Stored items from a collection

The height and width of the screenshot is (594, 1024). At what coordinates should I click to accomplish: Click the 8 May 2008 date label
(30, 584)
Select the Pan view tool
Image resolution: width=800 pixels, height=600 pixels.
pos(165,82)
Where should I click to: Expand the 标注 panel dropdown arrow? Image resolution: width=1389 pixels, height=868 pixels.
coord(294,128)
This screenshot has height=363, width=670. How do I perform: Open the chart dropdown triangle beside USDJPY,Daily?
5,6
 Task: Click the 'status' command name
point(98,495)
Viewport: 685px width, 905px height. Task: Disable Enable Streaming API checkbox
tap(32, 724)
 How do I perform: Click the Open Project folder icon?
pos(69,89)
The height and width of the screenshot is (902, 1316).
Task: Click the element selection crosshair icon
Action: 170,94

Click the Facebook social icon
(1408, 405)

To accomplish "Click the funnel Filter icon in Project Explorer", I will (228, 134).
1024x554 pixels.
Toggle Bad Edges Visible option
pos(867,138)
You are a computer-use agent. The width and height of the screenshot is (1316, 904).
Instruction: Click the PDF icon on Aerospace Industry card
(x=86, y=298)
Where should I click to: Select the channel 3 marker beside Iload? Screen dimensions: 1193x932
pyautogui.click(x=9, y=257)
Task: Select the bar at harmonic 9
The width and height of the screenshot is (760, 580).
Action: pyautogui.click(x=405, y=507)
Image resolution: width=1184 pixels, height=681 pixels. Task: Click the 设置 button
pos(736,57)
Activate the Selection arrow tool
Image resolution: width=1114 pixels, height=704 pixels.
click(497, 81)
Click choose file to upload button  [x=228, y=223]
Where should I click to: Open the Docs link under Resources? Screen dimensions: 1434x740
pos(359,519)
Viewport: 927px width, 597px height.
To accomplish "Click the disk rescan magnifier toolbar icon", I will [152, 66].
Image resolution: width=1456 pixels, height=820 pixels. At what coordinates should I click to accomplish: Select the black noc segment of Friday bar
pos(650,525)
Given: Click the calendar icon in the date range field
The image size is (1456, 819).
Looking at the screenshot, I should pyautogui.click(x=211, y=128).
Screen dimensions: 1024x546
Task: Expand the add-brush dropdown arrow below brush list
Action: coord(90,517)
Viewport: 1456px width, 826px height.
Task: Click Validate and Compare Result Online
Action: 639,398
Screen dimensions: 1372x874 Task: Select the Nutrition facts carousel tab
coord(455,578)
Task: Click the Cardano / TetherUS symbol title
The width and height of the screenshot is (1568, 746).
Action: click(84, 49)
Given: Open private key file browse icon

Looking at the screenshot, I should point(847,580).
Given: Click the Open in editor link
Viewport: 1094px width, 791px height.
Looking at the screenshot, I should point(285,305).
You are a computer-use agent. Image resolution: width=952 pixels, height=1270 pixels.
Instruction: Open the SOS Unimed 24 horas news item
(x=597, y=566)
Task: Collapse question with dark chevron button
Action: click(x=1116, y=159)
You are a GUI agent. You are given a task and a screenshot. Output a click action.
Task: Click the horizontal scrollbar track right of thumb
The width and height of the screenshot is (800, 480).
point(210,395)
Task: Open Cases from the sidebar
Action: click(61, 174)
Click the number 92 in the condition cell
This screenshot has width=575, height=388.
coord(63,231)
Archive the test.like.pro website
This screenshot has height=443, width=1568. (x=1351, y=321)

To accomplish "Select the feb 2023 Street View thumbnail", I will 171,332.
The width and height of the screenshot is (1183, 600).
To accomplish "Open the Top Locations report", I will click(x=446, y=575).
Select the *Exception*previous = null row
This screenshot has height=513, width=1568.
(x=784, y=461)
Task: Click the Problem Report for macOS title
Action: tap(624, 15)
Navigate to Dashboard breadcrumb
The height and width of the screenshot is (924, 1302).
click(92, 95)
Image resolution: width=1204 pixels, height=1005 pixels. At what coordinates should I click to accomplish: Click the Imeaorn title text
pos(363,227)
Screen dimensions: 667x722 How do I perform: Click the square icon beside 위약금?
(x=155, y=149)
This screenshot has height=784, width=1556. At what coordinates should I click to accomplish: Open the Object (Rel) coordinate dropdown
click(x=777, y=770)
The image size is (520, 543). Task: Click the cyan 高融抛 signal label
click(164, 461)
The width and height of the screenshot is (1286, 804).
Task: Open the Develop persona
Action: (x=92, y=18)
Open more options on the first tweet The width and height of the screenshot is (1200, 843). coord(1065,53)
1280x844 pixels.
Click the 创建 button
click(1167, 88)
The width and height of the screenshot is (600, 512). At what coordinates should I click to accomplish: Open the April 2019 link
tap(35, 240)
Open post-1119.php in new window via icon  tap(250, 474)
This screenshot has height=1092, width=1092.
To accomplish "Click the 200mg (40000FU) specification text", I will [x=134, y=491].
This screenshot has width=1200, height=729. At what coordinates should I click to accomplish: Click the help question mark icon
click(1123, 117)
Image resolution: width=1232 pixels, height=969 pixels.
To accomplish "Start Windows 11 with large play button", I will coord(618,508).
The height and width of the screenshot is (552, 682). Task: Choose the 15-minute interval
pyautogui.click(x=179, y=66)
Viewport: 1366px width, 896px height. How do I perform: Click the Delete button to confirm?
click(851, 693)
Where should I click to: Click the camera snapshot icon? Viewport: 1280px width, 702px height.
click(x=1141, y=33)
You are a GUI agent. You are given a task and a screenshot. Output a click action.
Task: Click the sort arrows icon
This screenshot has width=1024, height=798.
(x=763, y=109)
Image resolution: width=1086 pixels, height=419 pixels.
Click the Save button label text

EXERCISE PROMPT = Please arrange the entries above as a numbered list, from the line with "Open post-1119.php in" up to and including the line with "click(x=1141, y=33)", leaving out blank lines.

FINISHED EXERCISE =
1. Open post-1119.php in new window via icon  tap(250, 474)
2. This screenshot has height=1092, width=1092.
3. To accomplish "Click the 200mg (40000FU) specification text", I will [x=134, y=491].
4. This screenshot has width=1200, height=729. At what coordinates should I click to accomplish: Click the help question mark icon
5. click(1123, 117)
6. Image resolution: width=1232 pixels, height=969 pixels.
7. To accomplish "Start Windows 11 with large play button", I will coord(618,508).
8. The height and width of the screenshot is (552, 682). Task: Choose the 15-minute interval
9. pyautogui.click(x=179, y=66)
10. Viewport: 1366px width, 896px height. How do I perform: Click the Delete button to confirm?
11. click(851, 693)
12. Where should I click to: Click the camera snapshot icon? Viewport: 1280px width, 702px height.
13. click(x=1141, y=33)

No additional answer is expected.